== Direction ==
Answer these questions using the text on food industry challenges below.
(a) What are companies investing in to meet consumers' nutritional demands?
(b) How many major food trends does Food Dive explore?
(c) According to analysts, what are companies finding difficult to do?
=== Source document ===
Decreased consumption has led to lower sales due to inflation impacting consumer spending. Companies are also facing rising costs.
Consumers are now looking for more functionality from their food, pushing companies to invest in premium ingredients to meet nutritional demands. Tariffs and government pressure to eliminate artificial additives are adding to the financial strain.
To stay competitive, companies are reorganizing, cutting jobs, and selling assets. Some are also turning to smaller mergers and acquisitions to tap into current consumer trends.
As we approach the latter half of 2025, Food Dive explores four major food trends that could shape the industry for the rest of the year.
Challenges for Big Food Companies
Large food corporations are struggling in 2025 due to various factors that continue to impact their operations.
The packaged food sector is seeing a decline in revenue as inflation, uncertain tariffs, reduced consumer spending, and higher commodity costs affect their bottom line.
Analysts note that companies are finding it difficult to pass on increased costs to consumers, leading to sluggish growth. While some businesses may see improved sales in the second half of the year, the rise in costs will likely offset any gains.
=== Material provided ===
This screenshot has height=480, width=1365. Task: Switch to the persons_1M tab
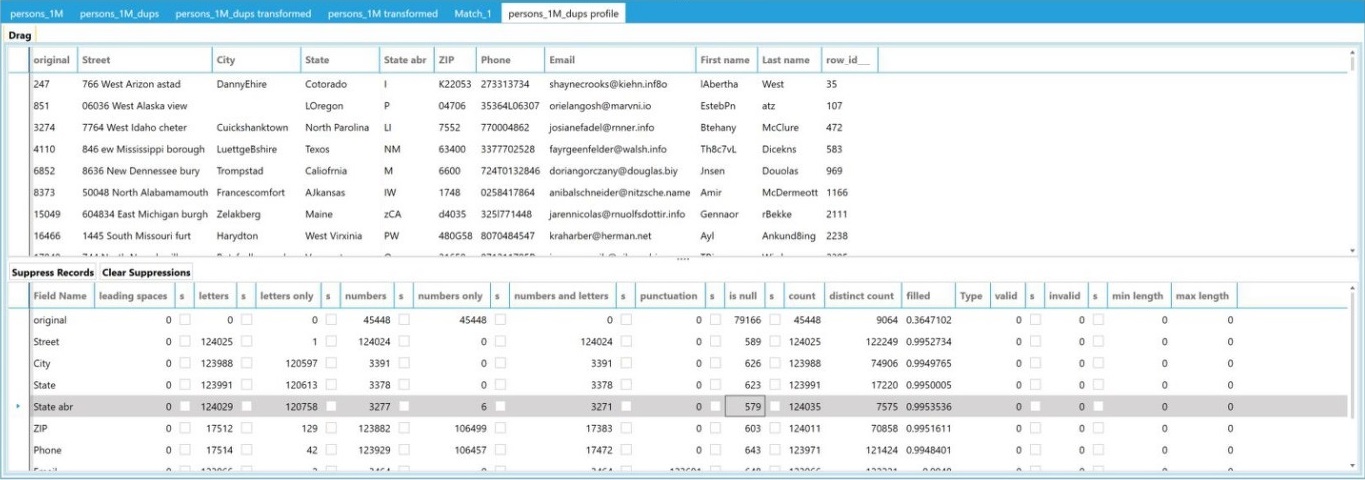click(x=37, y=14)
===
== Task response ==
(a) Premium ingredients.
(b) Four.
(c) Pass on increased costs to consumers.